# Really Need Some Real Estate Advice



## KY Bound (Aug 12, 2010)

Ok, here is our dilemma. We have found a property in another state and are trying to get a mortgage at a bank that would be local to the property. I was turned down for proof of employment, I.E. I don't have a job in the area where we will be living. They would not even consider the mortgage because I do not have a local job. I am looking for a mortgage for less than $100,000 and the payments would be able to be made even if I was working a minimum wage job. Does anyone have any ideas or suggestions? This property is what we have been looking for and I really don't want to miss out on it. 

I presently have a job and do not plan to move into the house untill I have a job near the new home. I can continue living in an apartment and make the payment on the home as well. Am I asking too much?

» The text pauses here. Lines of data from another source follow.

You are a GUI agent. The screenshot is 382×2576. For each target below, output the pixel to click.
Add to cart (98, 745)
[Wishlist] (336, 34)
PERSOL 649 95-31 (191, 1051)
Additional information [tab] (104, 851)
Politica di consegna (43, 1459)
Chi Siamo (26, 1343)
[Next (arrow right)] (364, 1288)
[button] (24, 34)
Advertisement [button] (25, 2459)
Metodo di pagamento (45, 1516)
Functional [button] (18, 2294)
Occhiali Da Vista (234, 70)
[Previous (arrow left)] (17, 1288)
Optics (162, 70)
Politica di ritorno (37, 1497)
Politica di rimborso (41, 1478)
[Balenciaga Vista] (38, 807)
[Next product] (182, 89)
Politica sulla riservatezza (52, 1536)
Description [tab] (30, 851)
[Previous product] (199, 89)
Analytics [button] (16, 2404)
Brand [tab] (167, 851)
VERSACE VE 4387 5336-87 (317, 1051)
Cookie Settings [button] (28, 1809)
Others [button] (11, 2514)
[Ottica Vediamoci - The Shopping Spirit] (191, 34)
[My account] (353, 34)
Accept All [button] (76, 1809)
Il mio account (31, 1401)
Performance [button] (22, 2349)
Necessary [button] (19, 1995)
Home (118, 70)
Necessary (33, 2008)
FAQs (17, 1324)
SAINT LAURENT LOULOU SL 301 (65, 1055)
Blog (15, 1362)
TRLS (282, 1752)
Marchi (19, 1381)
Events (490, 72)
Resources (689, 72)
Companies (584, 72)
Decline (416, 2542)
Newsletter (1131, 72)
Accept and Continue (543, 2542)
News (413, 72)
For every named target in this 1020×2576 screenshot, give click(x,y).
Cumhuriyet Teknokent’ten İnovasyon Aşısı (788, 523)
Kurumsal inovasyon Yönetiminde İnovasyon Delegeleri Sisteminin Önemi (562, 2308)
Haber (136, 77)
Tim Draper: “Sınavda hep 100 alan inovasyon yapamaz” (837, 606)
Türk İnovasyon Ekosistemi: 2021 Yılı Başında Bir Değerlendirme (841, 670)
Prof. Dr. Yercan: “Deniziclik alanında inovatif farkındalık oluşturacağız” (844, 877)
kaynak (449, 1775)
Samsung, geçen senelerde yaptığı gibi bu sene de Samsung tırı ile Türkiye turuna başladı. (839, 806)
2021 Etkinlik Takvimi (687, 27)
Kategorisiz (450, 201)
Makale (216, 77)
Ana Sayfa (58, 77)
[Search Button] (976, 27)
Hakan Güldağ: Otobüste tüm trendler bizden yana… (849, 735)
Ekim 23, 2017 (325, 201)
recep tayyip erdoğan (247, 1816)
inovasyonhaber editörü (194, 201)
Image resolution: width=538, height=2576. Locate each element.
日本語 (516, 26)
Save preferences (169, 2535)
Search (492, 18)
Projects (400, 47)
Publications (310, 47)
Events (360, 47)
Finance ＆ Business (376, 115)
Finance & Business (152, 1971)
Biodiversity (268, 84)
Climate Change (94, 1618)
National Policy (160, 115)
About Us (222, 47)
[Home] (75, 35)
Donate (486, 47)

Should I try another lender?


----------



## MN Gardener (Jan 23, 2008)

Once you get a job in the area you will be living in, they should give you a loan. How much of a downpayment do you have? If you have a substantial one could it be considered a 2nd home or investment property?


----------



## willow_girl (Dec 7, 2002)

I was in this situation once. I had to secure a job offer from a local company in writing and take it into the bank. My mortgage then was approved.


----------



## Cyngbaeld (May 20, 2004)

My advice is to slow down. There is not one and only one good fit for you real estate wise. That might be the only thing on the market this moment that you like and you may find something down the road you like better. I would be taking that extra payment amount each month and saving it towards a hefty down payment. If you are worried about inflation, look into saving it as PMs. Otherwise, set up a separate savings account and pay that amount into it each and every month. Save your account info, showing you made the payment as this might influence your ability to get a mortgage. At the very least, it will dramatically decrease the amount you will have to pay as interest over the life of a mortgage by increasing your down payment.


----------



## ChristieAcres (Apr 11, 2009)

I'd take Cyngbaeld's advice, secure employment there first, and also consider Seller financing in the future rather than getting financing through a bank. If you do go with Seller financing (which is still legal in most States), have it recorded, closed via an Escrow Officer. Another option would be a Lease Purchase Option.


----------



## roadless (Sep 9, 2006)

We are in the same situation. We applied for and was granted an investment property mortgage. We would have to pay a bit more in interest and put more down but would plan on refinancing with a conventional mortgage when settled in the new area. Good Luck.


----------